OKLAHOMA CITY – State Rep. Toni Hasenbeck recently commented on holding budget hearings as the vice chair of the Oklahoma House of Representatives Appropriations & Budget Education Subcommittee this week. Four of the state's smaller education-focused agencies presented their budget requests to the committee Tuesday, Jan. 22, at the state Capitol.

Agencies presenting requests were: The Oklahoma Educational Television Authority (OETA), the Office of Educational Quality and Accountability, the Oklahoma Arts Council and the Oklahoma Center for the Advancement of Science and Technology. Each agency receives a budget appropriation from the state Legislature that is in addition to what the State Department of Education receives for the funding of all public schools.

“As my first involvement with the state budget process as a legislator, I found the hearings helpful and informative,” said Hasenbeck, R-Elgin. “I know this just scratches the bare surface of education funding, but it’s good to hear from agencies about what programs they feel are vital to our state’s residents so that we can prioritize our dollars.”

OETA is requesting $4.8 million for Fiscal Year 2020, an increase of $2 million from FY19. The authority is asking the Legislature for staff enhancement funds of $287,879 this year to bring their weekly Oklahoma News Report back up to an hour-long broadcast. The authority also wants $1.7 million to replace a transmitter in Eufala that is more than 15 years old. Directors spoke to the committee about its recent severance of its operational agreement with its former fundraising partner, the OETA Foundation, reassuring lawmakers this will not force the authority to come back to the Legislature with additional mid-year funding requests.

The Office of Educational Quality and Accountability for FY19 received a little over $1.6 million. The office is not asking for additional funding for the next fiscal year, but directors do want to make some changes in how appropriations are spent. They want to be able to fund teacher certification scholarships, for one, and to increase the number of scholarships offered to teachers wishing to attain National Board Certification. Funding flexibility will require a slight change to state statute.

The Oklahoma Center for the Advancement of Science and Technology (OCAST) is requesting $22.5 million for FY20 to fund a greater portion of technology-based economic development projects with a particular focus on diversifying Oklahoma's economy.
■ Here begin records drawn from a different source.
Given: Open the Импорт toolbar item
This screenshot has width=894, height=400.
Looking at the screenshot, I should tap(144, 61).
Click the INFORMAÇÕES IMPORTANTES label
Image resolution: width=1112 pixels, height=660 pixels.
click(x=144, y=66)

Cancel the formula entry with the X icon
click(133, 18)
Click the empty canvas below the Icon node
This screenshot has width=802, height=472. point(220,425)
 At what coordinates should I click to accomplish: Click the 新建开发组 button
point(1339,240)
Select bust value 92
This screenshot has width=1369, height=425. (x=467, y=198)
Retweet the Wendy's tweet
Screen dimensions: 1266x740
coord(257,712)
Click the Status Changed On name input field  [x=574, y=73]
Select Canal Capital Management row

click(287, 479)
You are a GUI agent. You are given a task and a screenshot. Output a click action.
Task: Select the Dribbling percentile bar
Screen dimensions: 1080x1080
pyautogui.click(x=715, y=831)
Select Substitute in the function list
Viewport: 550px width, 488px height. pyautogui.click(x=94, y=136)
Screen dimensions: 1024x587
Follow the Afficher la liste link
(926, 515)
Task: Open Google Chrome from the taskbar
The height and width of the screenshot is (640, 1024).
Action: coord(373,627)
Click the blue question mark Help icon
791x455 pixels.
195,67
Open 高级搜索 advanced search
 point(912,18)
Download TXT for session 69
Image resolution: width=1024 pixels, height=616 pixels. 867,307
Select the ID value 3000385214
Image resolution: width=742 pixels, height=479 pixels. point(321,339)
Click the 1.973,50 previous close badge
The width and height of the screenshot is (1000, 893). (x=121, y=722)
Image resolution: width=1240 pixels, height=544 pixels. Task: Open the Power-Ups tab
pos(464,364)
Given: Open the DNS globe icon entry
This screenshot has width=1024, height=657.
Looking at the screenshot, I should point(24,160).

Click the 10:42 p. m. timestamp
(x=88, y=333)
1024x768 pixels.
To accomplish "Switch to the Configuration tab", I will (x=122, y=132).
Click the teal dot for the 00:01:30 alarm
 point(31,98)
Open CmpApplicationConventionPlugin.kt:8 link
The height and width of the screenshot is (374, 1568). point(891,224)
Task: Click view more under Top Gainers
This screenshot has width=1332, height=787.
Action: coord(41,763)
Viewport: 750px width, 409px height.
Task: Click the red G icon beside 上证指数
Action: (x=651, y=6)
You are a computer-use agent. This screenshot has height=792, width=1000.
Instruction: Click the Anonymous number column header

The center last year received more than $13.4 million.

Finally, the Oklahoma Arts Council (OAC) asked for $576,353 to fund four specific areas in FY20. These are: arts education in rural and low-performing schools and in alternative education programs; the Arts and the Military Initiative – a partnership between OAC and the Oklahoma Department of Veterans Affairs to engage military populations or veterans’ communities through the arts; and for economic development funding to create cultural district initiatives in 20 new communities and to give community art grants.

“With money needed for classrooms and teachers in our state’s public schools, it remains to be seen what funding will be available to these outlying agencies,” Hasenbeck said. “But I very much appreciated their detailed information about how state dollars would be spent.”

Rep. Toni Hasenbeck serves District 65 in the Oklahoma House of Representatives, which includes Caddo, Comanche, Cotton, Grady, Stephens Counties. She can be contacted by e-mail at Toni.Hasenbeck@okhouse.gov or by phone at (405) 557-7305.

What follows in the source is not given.